Opinion
December 27, 1993
Appeal from the Supreme Court, Nassau County (Robbins, J.).
Ordered that the order is modified by deleting the provision thereof denying the defendants' cross-motion for summary judgment dismissing the plaintiff's fourth cause of action to recover damages for defamation, and substituting therefor a provision granting the cross-motion; as so modified, the order is affirmed insofar as appealed and cross-appealed from, with costs to the defendants.
Following the termination of his employment by the defendants as a part-time physician in the emergency room of the defendant St. John's Episcopal Hospital, Smithtown (hereinafter St. John's), the plaintiff commenced the present action to recover, among other things, damages for defamation. The cause of action to recover damages for defamation arises out of the allegedly defamatory statements made by the individual defendants, Ronald Dvorkin, M.D. and Vincent DiRubbio, while they were employed by and acting under the control and supervision of the other named defendants.

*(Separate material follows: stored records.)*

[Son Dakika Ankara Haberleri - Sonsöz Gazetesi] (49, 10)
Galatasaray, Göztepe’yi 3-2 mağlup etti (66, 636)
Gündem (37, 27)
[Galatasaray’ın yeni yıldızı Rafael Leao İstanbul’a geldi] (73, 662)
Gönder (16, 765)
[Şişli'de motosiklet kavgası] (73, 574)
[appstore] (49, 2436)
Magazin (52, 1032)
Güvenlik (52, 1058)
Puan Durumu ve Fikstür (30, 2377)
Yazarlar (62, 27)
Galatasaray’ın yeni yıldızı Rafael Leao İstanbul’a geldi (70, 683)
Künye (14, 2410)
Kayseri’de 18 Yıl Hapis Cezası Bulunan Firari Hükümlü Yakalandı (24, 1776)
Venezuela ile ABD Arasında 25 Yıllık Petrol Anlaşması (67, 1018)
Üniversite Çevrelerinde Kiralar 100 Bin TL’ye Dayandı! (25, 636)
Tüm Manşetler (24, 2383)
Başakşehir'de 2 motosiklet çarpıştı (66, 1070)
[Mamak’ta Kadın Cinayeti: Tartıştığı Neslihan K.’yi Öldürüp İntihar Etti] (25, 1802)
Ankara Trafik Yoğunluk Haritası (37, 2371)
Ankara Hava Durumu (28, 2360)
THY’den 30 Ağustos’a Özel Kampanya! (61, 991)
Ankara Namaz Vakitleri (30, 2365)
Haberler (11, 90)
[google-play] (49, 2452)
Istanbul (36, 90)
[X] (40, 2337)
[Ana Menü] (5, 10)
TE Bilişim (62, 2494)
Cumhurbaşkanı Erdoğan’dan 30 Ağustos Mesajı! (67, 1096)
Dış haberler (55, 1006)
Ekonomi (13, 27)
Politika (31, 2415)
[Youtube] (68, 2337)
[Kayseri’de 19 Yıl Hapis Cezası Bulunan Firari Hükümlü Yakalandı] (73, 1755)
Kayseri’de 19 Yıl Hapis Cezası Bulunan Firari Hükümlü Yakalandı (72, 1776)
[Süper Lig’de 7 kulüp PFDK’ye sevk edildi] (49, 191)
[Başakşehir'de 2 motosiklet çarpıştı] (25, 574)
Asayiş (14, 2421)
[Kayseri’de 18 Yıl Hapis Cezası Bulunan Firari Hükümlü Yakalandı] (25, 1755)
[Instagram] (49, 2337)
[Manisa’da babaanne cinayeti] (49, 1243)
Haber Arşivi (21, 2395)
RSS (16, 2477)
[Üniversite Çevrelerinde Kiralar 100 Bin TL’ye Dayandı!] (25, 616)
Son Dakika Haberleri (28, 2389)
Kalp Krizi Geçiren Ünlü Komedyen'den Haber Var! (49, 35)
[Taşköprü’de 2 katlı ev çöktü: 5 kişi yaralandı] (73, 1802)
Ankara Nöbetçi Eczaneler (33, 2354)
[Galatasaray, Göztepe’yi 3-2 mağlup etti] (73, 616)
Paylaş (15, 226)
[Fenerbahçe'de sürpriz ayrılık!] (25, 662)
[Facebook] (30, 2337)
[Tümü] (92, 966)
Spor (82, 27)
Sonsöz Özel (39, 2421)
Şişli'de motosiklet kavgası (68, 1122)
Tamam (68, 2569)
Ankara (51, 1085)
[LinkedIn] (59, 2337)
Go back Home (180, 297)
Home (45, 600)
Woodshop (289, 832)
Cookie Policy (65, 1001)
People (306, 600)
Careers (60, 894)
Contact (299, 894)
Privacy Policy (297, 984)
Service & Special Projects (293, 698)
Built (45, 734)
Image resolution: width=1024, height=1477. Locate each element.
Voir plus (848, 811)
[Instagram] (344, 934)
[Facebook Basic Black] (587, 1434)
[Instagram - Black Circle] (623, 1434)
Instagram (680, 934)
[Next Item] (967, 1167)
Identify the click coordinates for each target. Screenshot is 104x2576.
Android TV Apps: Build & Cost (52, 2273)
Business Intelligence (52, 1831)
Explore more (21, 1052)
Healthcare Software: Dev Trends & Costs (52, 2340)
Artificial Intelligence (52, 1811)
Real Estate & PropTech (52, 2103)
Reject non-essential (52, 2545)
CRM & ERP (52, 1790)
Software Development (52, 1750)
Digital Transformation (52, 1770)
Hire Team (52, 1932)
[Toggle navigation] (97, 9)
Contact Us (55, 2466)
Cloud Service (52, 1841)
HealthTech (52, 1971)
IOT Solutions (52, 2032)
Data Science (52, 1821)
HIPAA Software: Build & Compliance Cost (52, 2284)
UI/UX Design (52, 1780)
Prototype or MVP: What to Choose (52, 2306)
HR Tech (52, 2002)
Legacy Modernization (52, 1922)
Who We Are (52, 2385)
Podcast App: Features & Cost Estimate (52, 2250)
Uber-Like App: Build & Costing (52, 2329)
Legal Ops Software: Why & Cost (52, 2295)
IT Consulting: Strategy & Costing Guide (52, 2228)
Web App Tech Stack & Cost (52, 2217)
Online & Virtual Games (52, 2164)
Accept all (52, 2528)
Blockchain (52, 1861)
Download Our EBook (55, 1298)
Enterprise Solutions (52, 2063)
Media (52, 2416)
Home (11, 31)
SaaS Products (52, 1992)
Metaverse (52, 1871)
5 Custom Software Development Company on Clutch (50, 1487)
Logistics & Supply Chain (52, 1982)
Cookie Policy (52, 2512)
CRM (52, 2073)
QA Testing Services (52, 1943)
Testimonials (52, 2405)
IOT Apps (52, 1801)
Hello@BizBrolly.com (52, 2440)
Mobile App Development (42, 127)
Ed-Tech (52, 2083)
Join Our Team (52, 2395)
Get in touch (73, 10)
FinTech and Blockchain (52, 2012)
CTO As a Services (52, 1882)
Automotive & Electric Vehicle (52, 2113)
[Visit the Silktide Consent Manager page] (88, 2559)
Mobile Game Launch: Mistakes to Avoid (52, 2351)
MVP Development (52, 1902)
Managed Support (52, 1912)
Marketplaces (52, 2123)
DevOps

The statements were made during a discussion of the reasons for the plaintiff's termination, which occurred on February 1, 1989, at a peer review committee meeting attended by DiRubbio, the interim administrator of the hospital at the time, and the physician members of the hospital's Executive Committee, including Dvorkin.
Although it recognized that statements made in connection with medical and hospital peer review functions enjoy both statutory and common law immunities, i.e., a qualified privilege (see, e.g., Education Law § 6527; Public Health Law § 2805-m [statutory immunities]; Buckley v Litman, 57 N.Y.2d 516, 518-519; Shapiro v Health Ins. Plan, 7 N.Y.2d 56, 60-61; Jung Hee Lee Han v State of New York, 186 A.D.2d 536; Hollander v Cayton, 145 A.D.2d 605; Murphy v Herfort, 140 A.D.2d 415; Friedman v Ergin, 110 A.D.2d 620, affd 66 N.Y.2d 645 [common law immunities]), the trial court denied the defendants' cross-motion for summary judgment dismissing the plaintiff's fourth cause of action to recover damages for defamation. In doing so, the court stated that the plaintiff had presented sufficient evidence "to raise a factual issue as to whether the statements were false and known by the individual defendants to be false, and thus motivated by malice."
The qualified privilege is defeated when defamatory statements are made with actual malice, which has consistently been defined by the courts as "`"personal spite or ill will, or culpable recklessness or negligence"'" (Shapiro v Health Ins. Plan, supra, at 61, quoting Hoeppner v Dunkirk Print. Co., 254 N.Y. 95, 106; see also, Stillman v Ford, 22 N.Y.2d 48, 53; Misek-Falkoff v Keller, 153 A.D.2d 841, 842; Hollander v Cayton, supra, at 606). The record shows that the plaintiff did not sufficiently assemble and lay bare his proof on the issue of malice to warrant sending the question to the jury (see, e.g., Stukuls v State of New York, 42 N.Y.2d 272, 279). Accordingly, the cross motion for summary judgment dismissing the plaintiff's fourth cause of action should have been granted.
The contentions raised by the plaintiff on his cross-appeal are without merit. Thompson, J.P., Balletta, O'Brien and Santucci, JJ., concur.